Article directory
1. The principle of union search
Union search is mainly used to solve some element grouping problems . It manages a series of disjoint sets and supports two operations:
- Union : Combines two disjoint sets into one set
- Query (Find) : Query whether two elements are in the same set
Of course, such a definition is too academic, and after reading it, I am afraid I can't understand what it is used for. So let's take a look and check the most direct application scenario: the relative problem
Description
If a family member is too large, it is really not easy to judge whether two people are relatives. Given a relative relationship diagram, ask whether two people given at random are related.
Rule: x and y are relatives, y and z are relatives, then x and z are relatives too. If x and y are relatives, then all relatives of x are relatives of y, and all relatives of y are relatives of x.Input (Input)
The first line: three integers n, m, p, (n < = 5000, m < = 5000, p < = 5000), which respectively indicate that there are n people and m relatives, and ask about the relative relationship of p. The following m lines: each line has two numbers Mi, Mj, 1<=Mi, Mj<=N, indicating that Mi and Mj are related. Next p lines: each line has two numbers Pi, Pj, asking if Pi and Pj are related
Output (Output)
P lines, one 'Yes' or 'No' per line. Indicates that the answer to the ith query is "has" or "does not have" kinship.
Preliminary analysis thinks that this problem is a problem of judging whether two points are in the same connected subgraph in graph theory. We can build models that divide all people into disjoint sets, where people in each set are relatives of each other. To tell if two people are relatives, just look at whether they belong to the same set. Therefore, here you can consider using the union check set for maintenance.
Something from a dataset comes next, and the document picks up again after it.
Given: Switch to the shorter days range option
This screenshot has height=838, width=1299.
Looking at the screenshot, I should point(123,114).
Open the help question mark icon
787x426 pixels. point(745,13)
2. The introduction of union search
The important idea of union search is to represent the set with an element in the set. I've seen an interesting metaphor that compares a collection to a gang, and the representative element is the gang leader. Let's use this analogy next to see how the merge set works.
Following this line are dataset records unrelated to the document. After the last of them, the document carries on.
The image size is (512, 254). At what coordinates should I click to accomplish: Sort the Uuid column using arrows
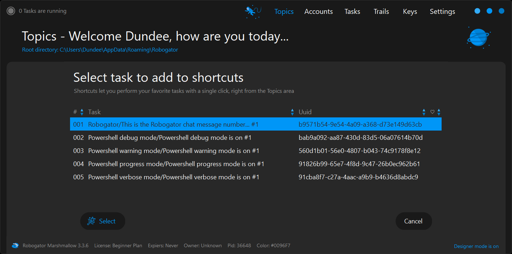(424, 112)
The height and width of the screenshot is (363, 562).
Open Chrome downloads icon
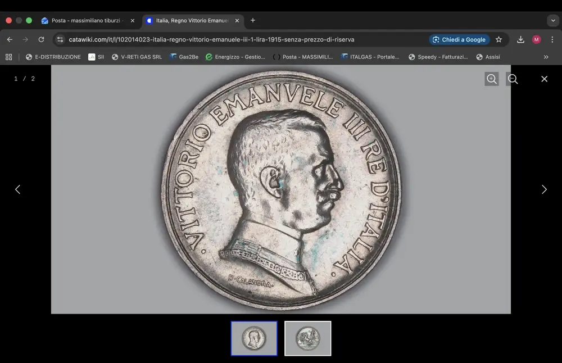520,40
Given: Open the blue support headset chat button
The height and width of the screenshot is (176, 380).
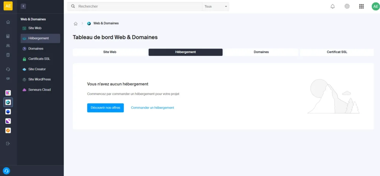Looking at the screenshot, I should click(x=7, y=170).
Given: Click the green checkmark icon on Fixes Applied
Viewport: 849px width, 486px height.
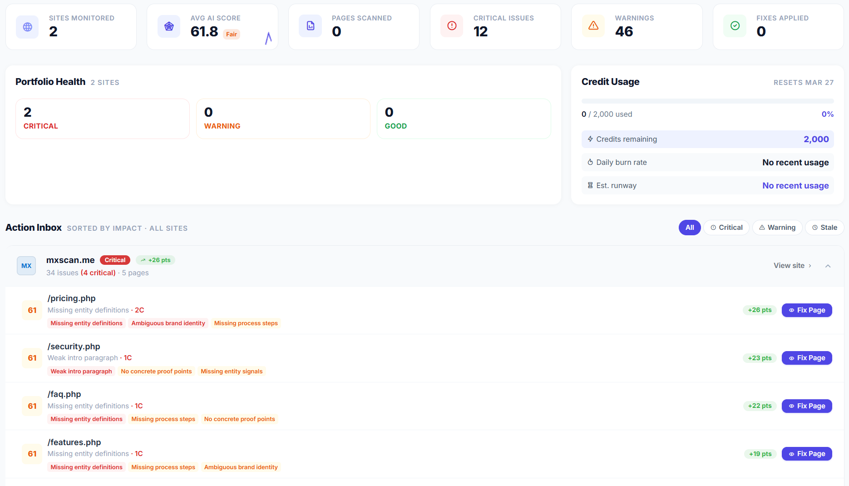Looking at the screenshot, I should (735, 26).
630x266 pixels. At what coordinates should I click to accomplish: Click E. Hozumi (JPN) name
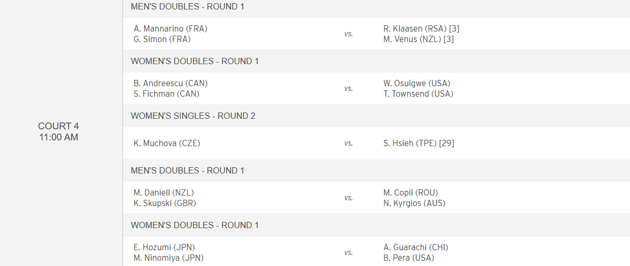165,248
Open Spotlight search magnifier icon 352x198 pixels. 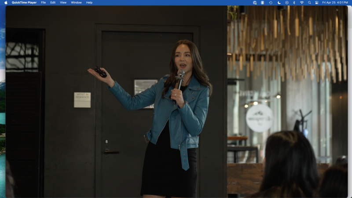(x=309, y=3)
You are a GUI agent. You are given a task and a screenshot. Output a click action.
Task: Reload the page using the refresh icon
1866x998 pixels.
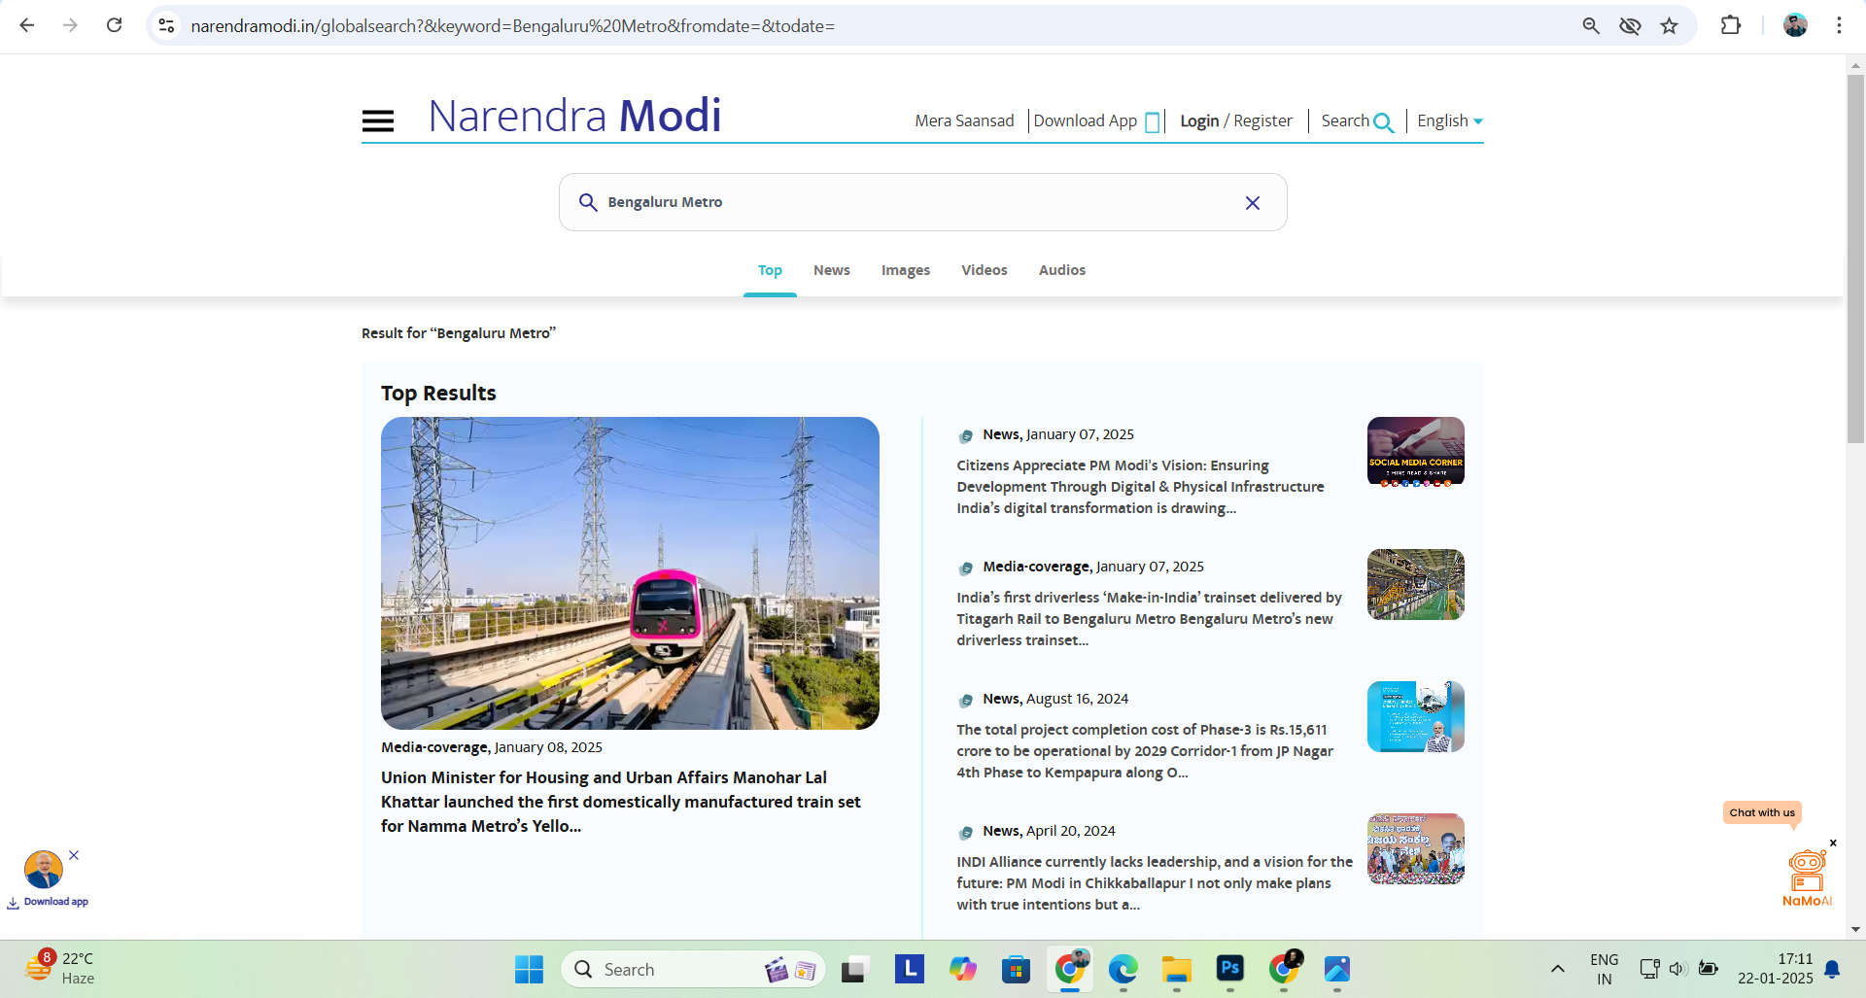pos(114,26)
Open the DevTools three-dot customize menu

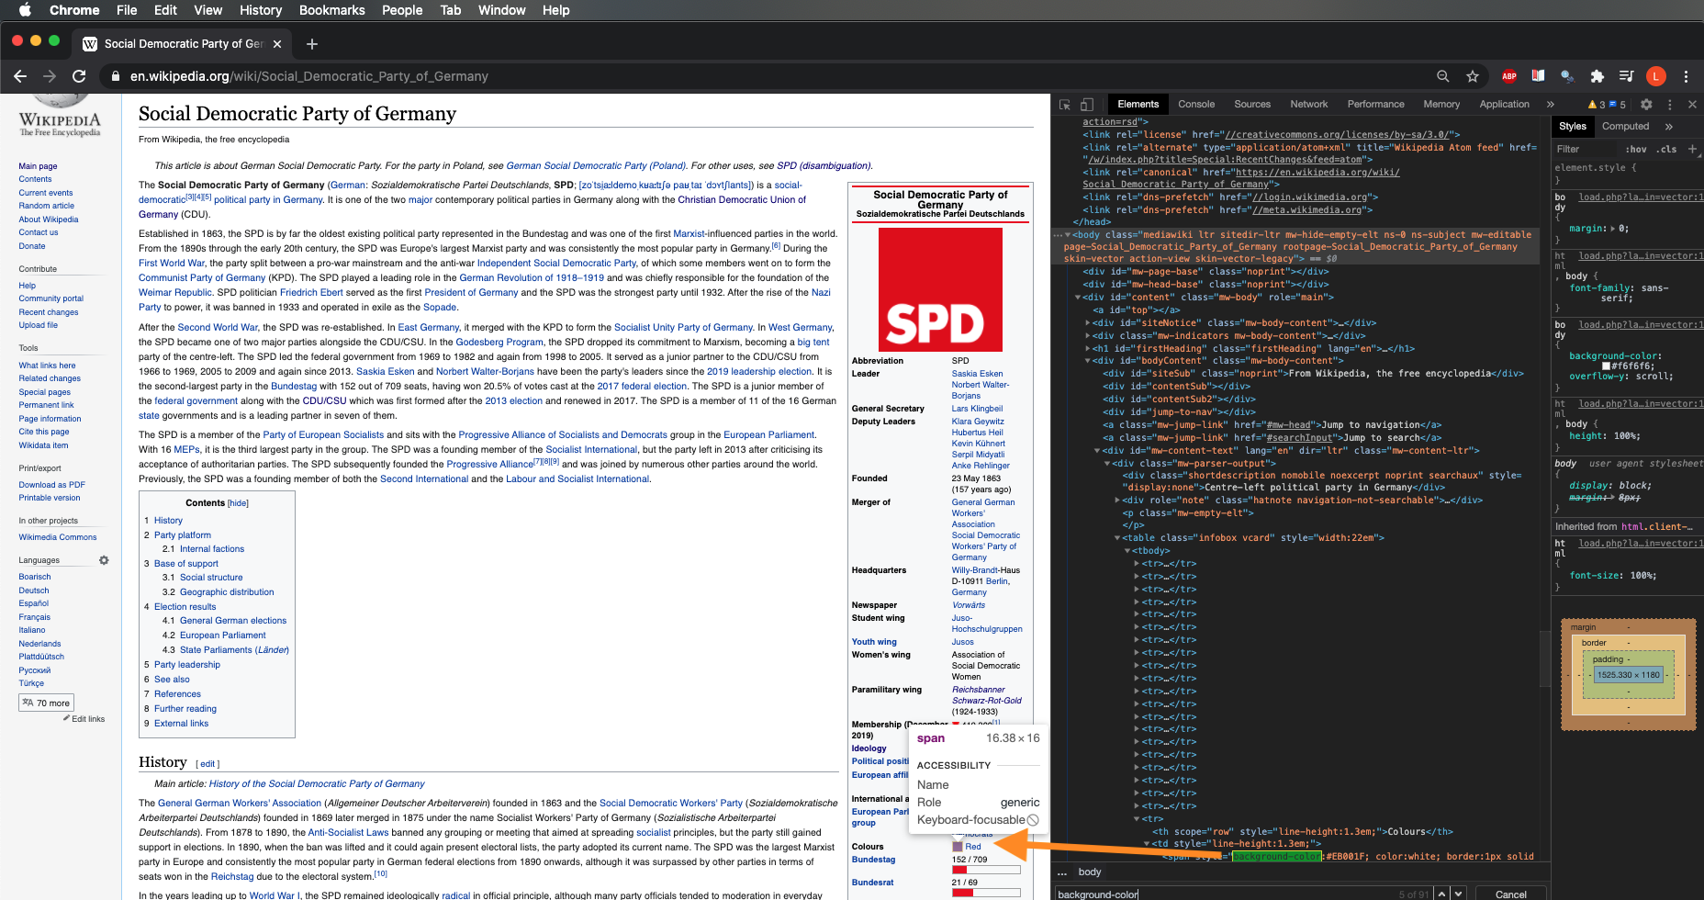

In the beginning, all heroes fought their own way. Their respective leaders are naturally themselves. (For a set with only one element, the representative element is naturally the only one)
Now No. 1 and No. 3 compete, assuming No. 1 wins (it doesn't matter who wins here), then No. 3 recognizes No. 1 as the leader (merging the sets where No. 1 and No. 3 are located, No. 1 is the representative element)
Now No. 2 wants to compete with No. 3 (merge the set where No. 3 and No. 2 are located), but No. 3 said, don't fight with me, let me help the Lord to clean up you (merge the representative elements). Let's assume that No. 1 wins again this time, so No. 2 also recognizes No. 1 as the leader.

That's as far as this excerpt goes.